Above left, baggage claim at Las Vegas airport. I passed many slot machines on the way. Right, obelisk at the edge of the Bellagio garden atrium.On Thursday evening, after watching the Democratic debate and having delicious tapas at Cafe Ba-Ba-Reeba, Darling Husband drove me around The Strip. Everyplace in Vegas, I discovered, has speakers blasting music: restaurants (no wonder I nearly lost my voice over dinner), sidewalks, the Bellagio parking garage, the unused swimming pools at our hotel.
NRA caps abound this weekend, as the SHOT show is in town. I stood by the Glock van at the airport while waiting for DH to come 'round in the rental car. (He's displaying his wares at the show, though nothing related to firearms.)

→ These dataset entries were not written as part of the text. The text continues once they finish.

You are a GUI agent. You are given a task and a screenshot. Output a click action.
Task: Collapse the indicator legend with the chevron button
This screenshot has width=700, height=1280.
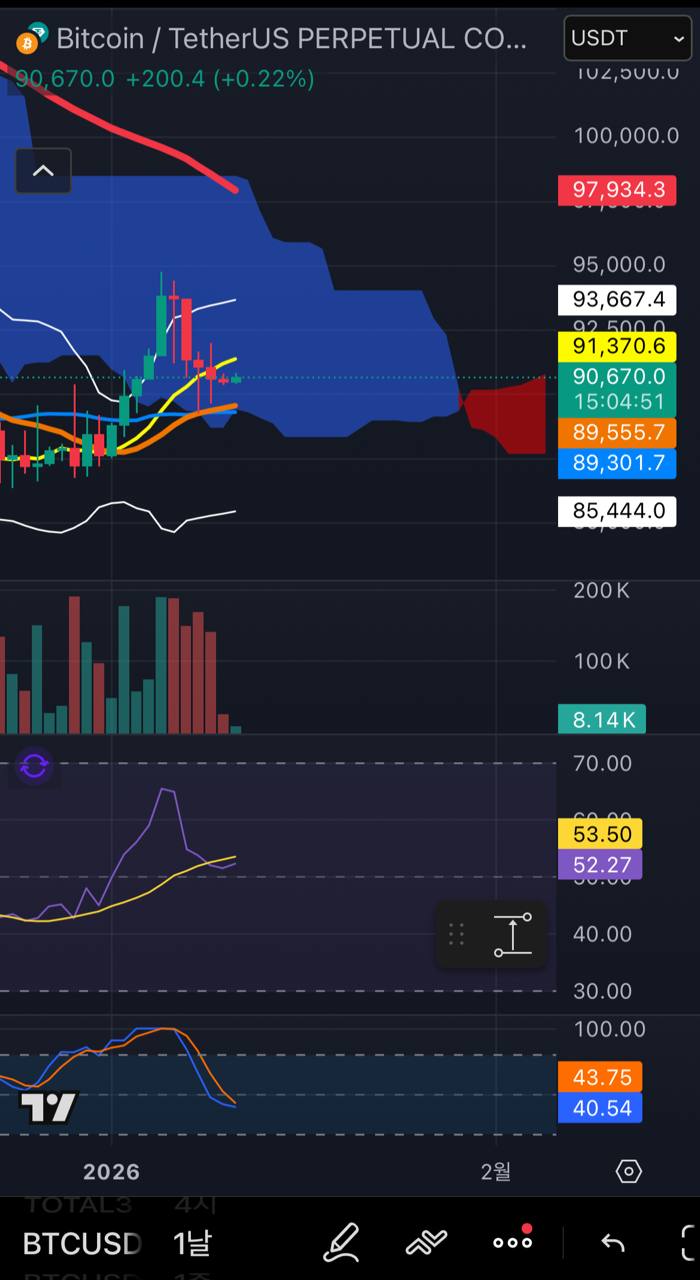(x=43, y=171)
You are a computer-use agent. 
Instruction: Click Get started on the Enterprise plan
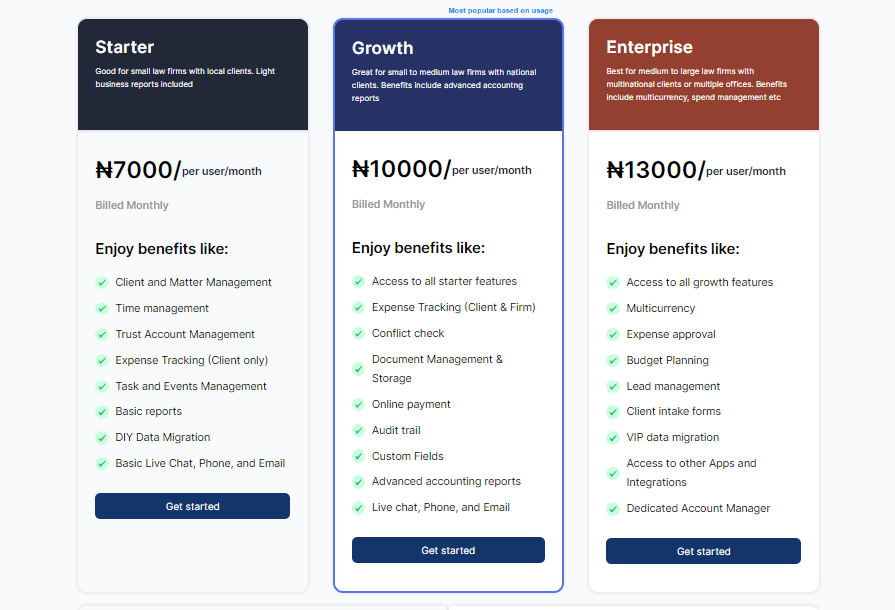click(703, 550)
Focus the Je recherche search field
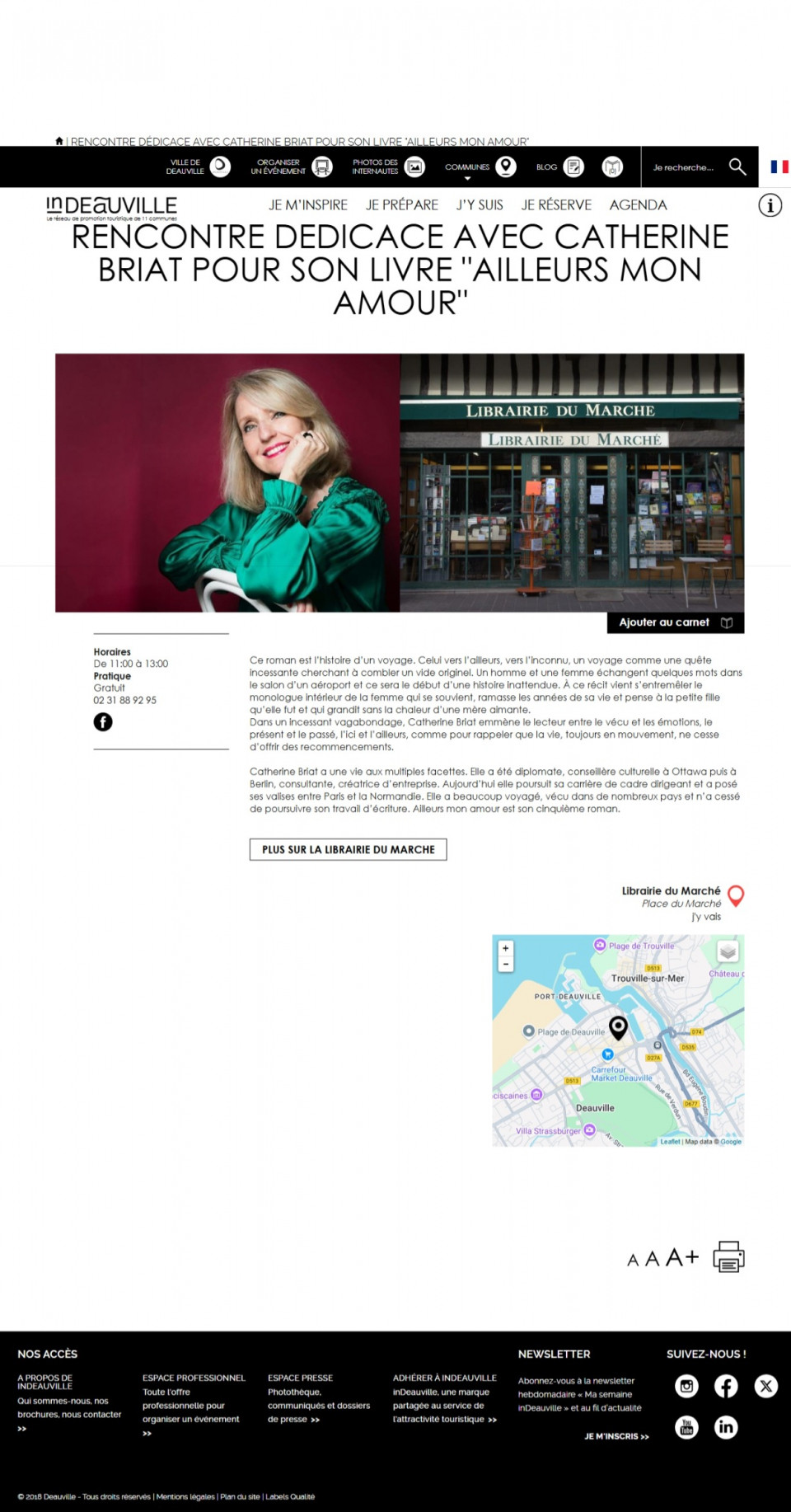The image size is (791, 1512). pyautogui.click(x=684, y=167)
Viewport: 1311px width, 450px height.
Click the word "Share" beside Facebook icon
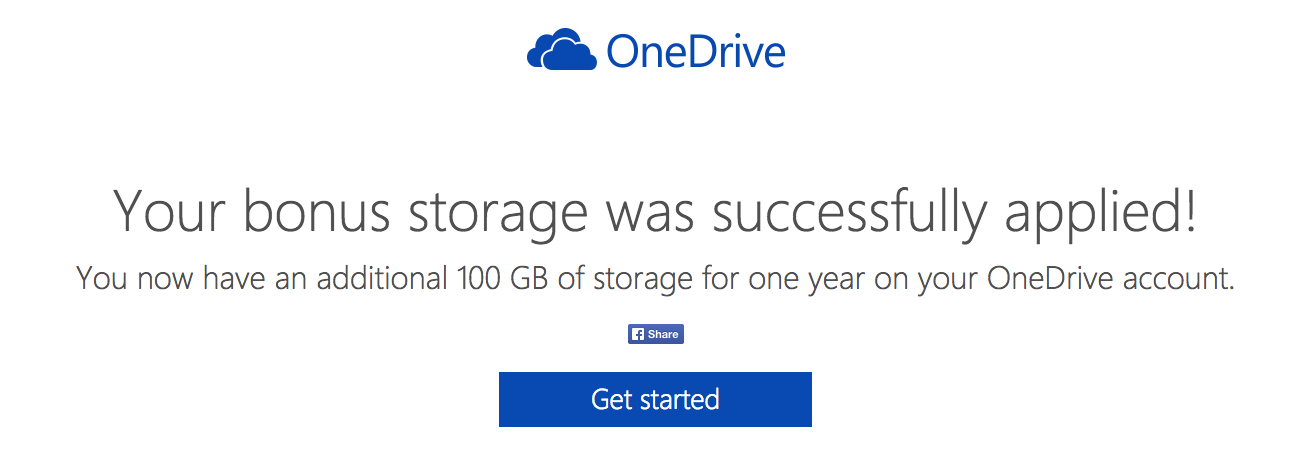[663, 335]
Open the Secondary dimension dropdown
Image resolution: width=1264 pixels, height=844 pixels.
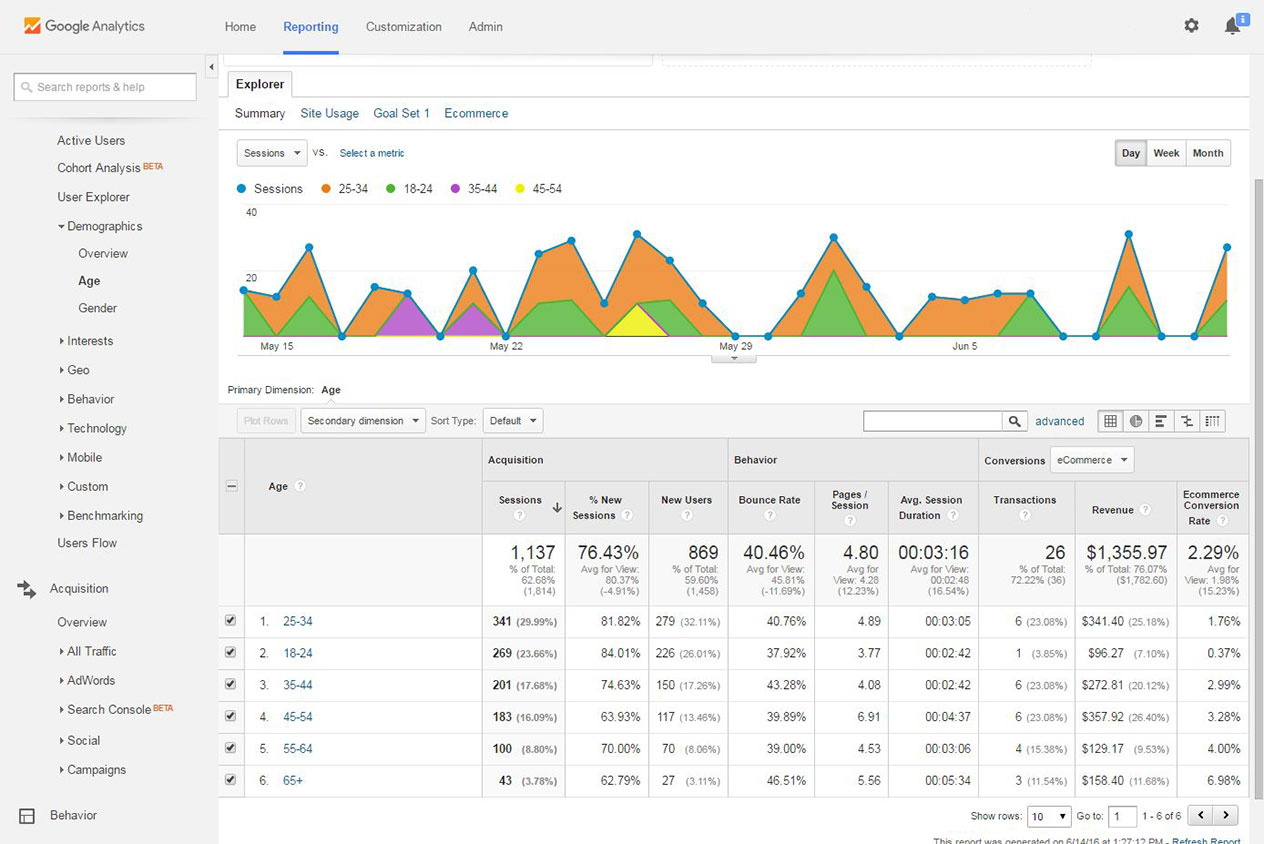click(x=363, y=421)
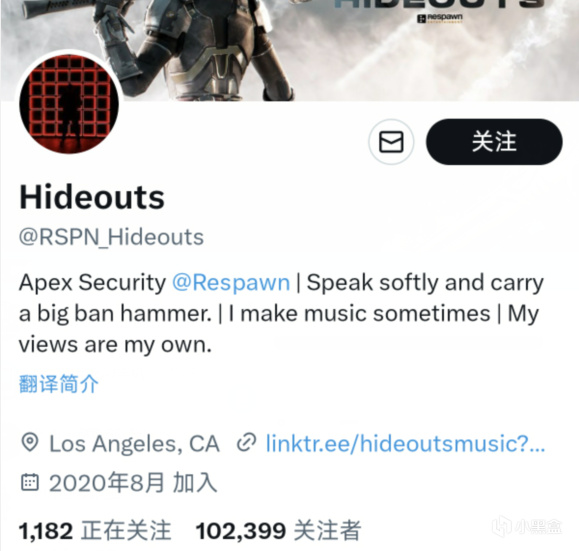Click the bio text about ban hammer

click(281, 314)
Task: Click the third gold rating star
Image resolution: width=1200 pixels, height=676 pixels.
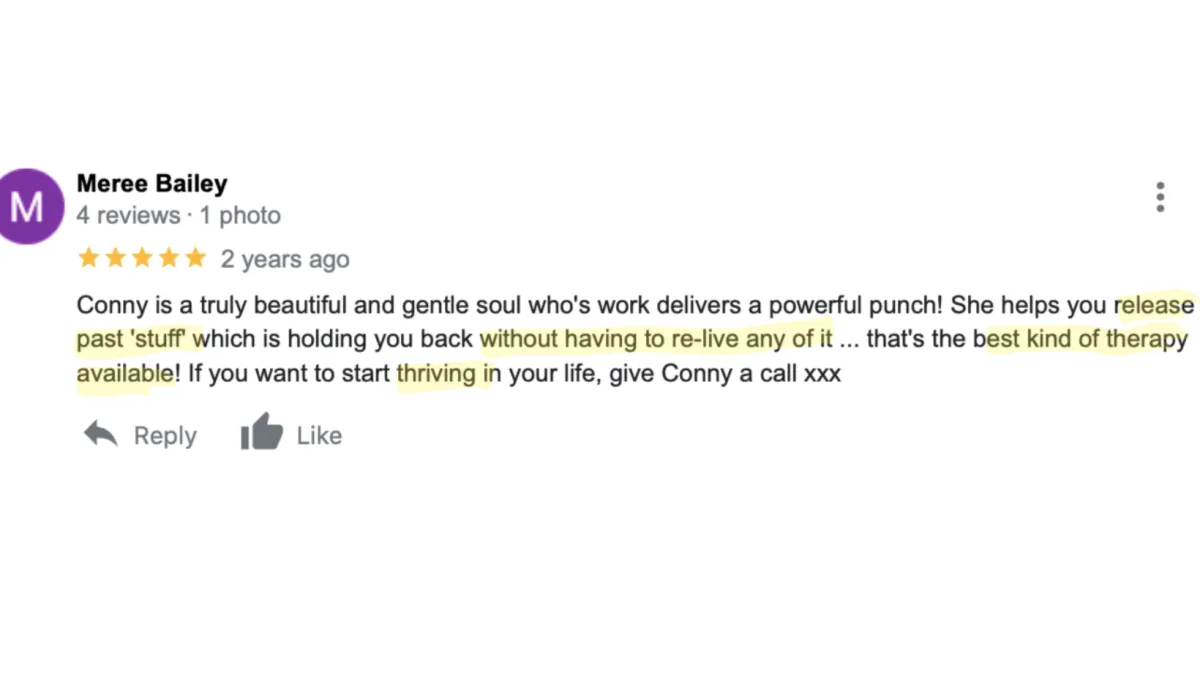Action: coord(142,259)
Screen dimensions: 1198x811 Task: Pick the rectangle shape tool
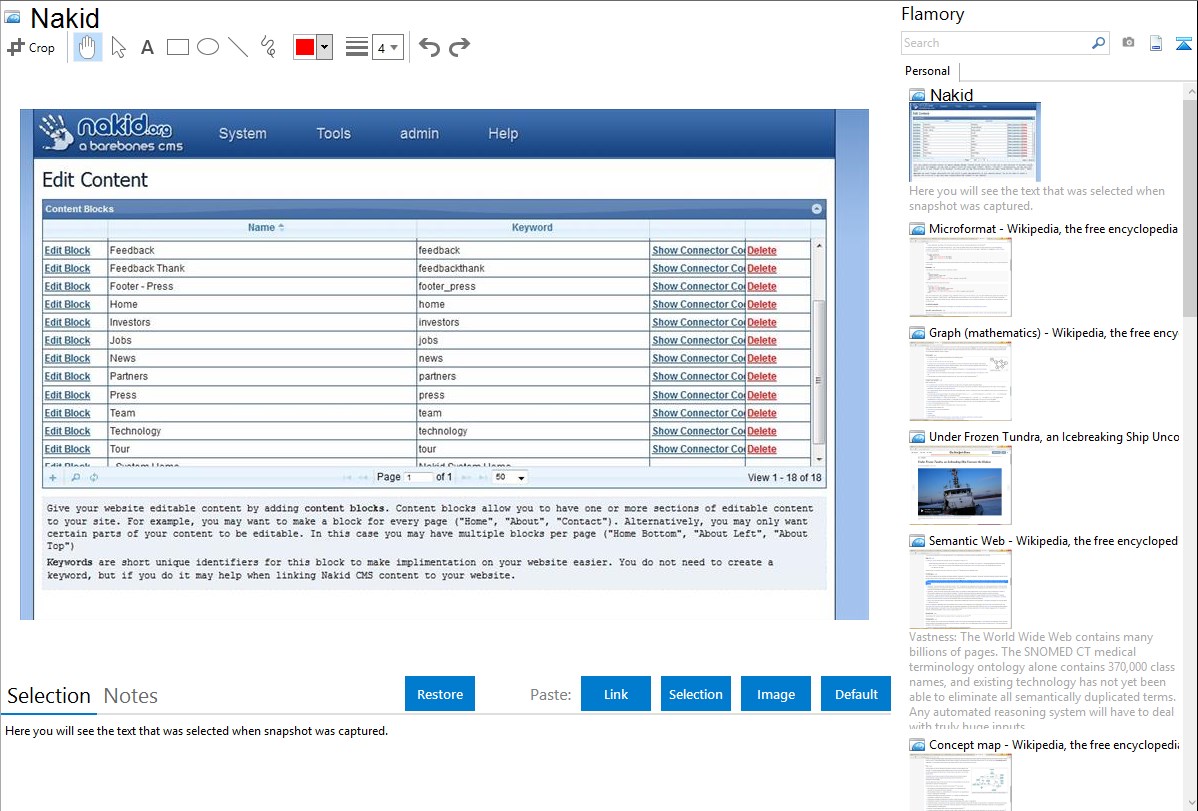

Imagine Times Square--only louder, taller, brighter, flashier and plastered everywhere with images of skinny white girls with big tits--spread out as vast as Los Angeles, surrounded by crenelated hills of brown dirt. That's Las Vegas.
"Oh My God," I kept exclaiming. "Our civilization is doomed."
And then on to Bellagio, where after slow traffic allowed us a nicely heated view of the Dancing Waters (with blaring soundtrack, natch), we were puzzled to find a lavish Chinese display in the atrium garden, per pix below. WTF? Then DH recalled that it's Chinese New Year; apparently the Year of the Rat. An Asian family, complete with baby in arms, posed for pictures.
Bugsy Siegel was onto something. So was Hunter S. Thompson.